In the first place, the washed small glass tubes 18 are housed in the cage 19 in the vessel 1, the faucet 16 is opened, and the city water is poured into the vessel by means of the electromagnetic valve 11 in the released condition. When the water level in the vessel 1 reaches the set value, the water gauge 4 outside of the water gauge chamber 3 detects the water level, and the electromagnetic valve 11 is closed by the detected output, and the drain pump 7 is actuated. When the drain pump 7 is operated for a time sufficient to perform the draining by the timer and then is stopped, the electromagnetic valve 11 is released. Consequently, the supply of the city water is started, and when the water level in the vessel 1 reaches a set value, as described in the foregoing, the inside of the vessel 1 is drained. The feeding and draining of the water in the vessel 1 are such that such operations are repeated by the number of times set by the control circuit 17, and a plurality of the rinsings by the fresh city water are applied to the small glass tubes.
When the rinsing with the city water by a required number of times is over, the electromagnetic valve 14 in the second duct is released, and the city water from the faucet 16 is purified through ion exchange pure water unit 13 and is supplied to the vessel 1. When the water level in the vessel 1 reaches a set value, similar to the rinsing time with the city water, the inside of the vessel 1 is drained. The rinsing with the pure water is usually performed once, but if necessary, two or more rinses can be performed.
As described in the foregoing, after the rinsing with the pure water is over, the electric heaters 8, 9a are energized, and the drying of the small glass tubes 18 is performed.
In the processes of the rinsing, and drying, the retarding tank 6 and the ventilating cylinder 9 which are characteristic constituting elements of the apparatus of this invention function as follows. Namely, the retarding tank 6 prevents the counter flow of the residual water in the drain pipe 5 into the vessel 1 at the stop time of the drain pump 7, and functions as the staying area for the incomplete pure water of the initial period at the time of the start of the supply of the pure water and prevents the storing of the incomplete pure water in the vessel 1.

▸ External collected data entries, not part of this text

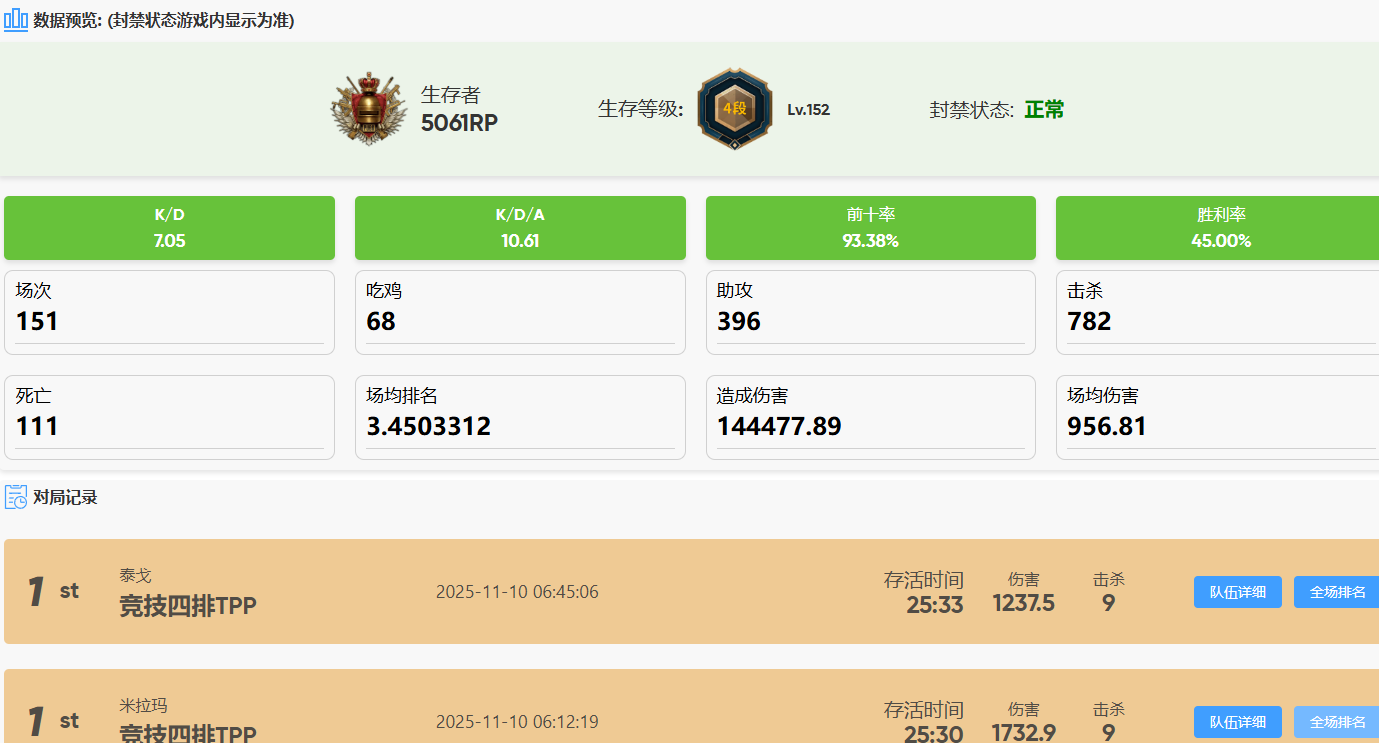
Task: Click the 4段 survival level badge
Action: 735,109
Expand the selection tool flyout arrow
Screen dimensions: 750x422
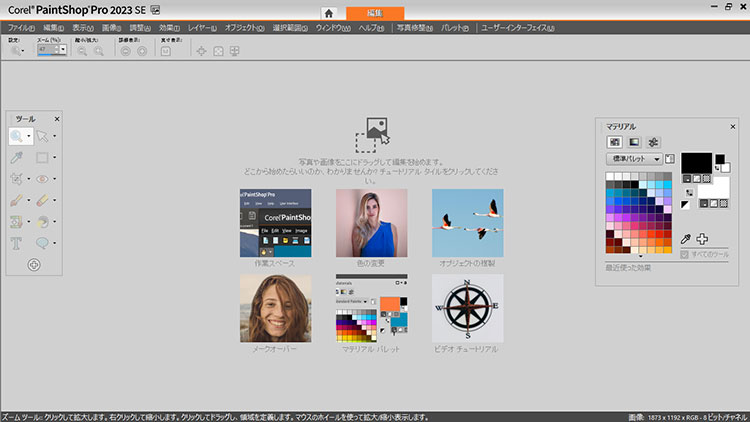click(55, 136)
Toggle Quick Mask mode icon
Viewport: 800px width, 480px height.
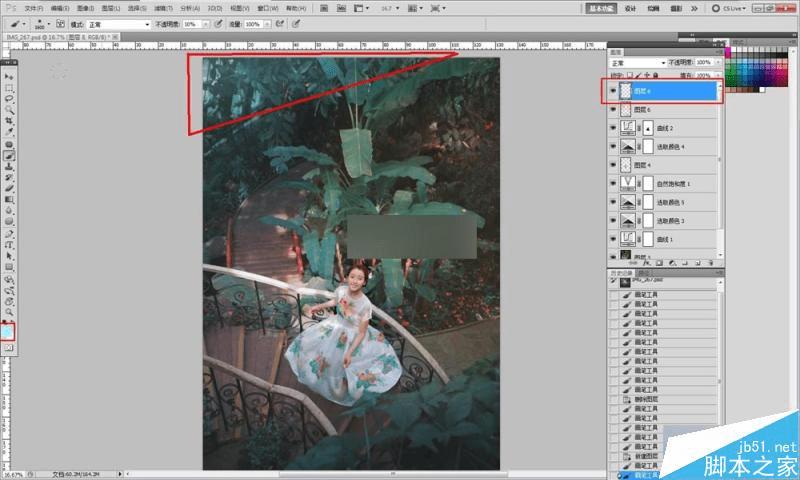tap(9, 346)
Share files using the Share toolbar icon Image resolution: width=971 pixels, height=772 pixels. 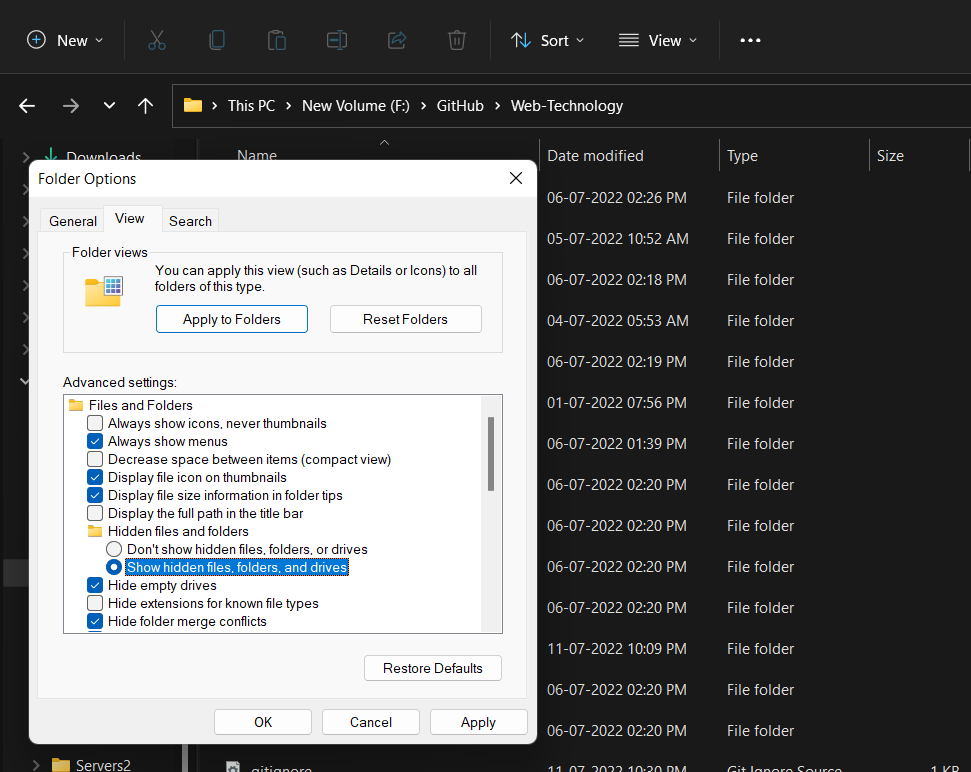[x=396, y=40]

Also, the ventilating cylinder 9 functions as follows. In the first place, the inside of the vessel 1 is heated by the energization of the electric heater 8, and the water contents which are adhered to the small glass tubes 18, the inner surface of the vessel, and the cage 19 or the like are evaporated, and the air containing the vapor fills in the vessel 1. This condition appears even in the case where the heating with the electric heater to the lower portion is not taken place, and the air trapped in the wet tank comes to have a relative humidity close to 100%. The atmosphere is heated by a heater 9a in the ventilating cylinder producing air of extremely low relative humidity which passes through the inside of the tank, and escapes through the gap of the cover. An air layer of high temperature and low moisture is formed on the highest portion of the tank. This air layer is contacted and mixed with the air layer of lower temperature and higher moisture at a temperature higher than that heated in the tank, and therefore it performs the taking in of the moisture. The water content in the tank is therefore heated by the heater 9a, and is transferred to the outside of the tank together with the heated air. The supply of the high temperature air from the ventilating cylinder 9 to the inside of the vessel 1 is performed normally during the operation of the heater 9a so that the air of the outside of the tank is taken in from the lower part of the ventilating cylinder and is heated and is continuously supplied into the tank as the air of high temperature and low humidity and as the result, the removal of the moisture in the vessel due to the contact and mixture of the humid air with the high temperature air continuously takes place, whereby drying of the small glass tube 18 occurs speedily.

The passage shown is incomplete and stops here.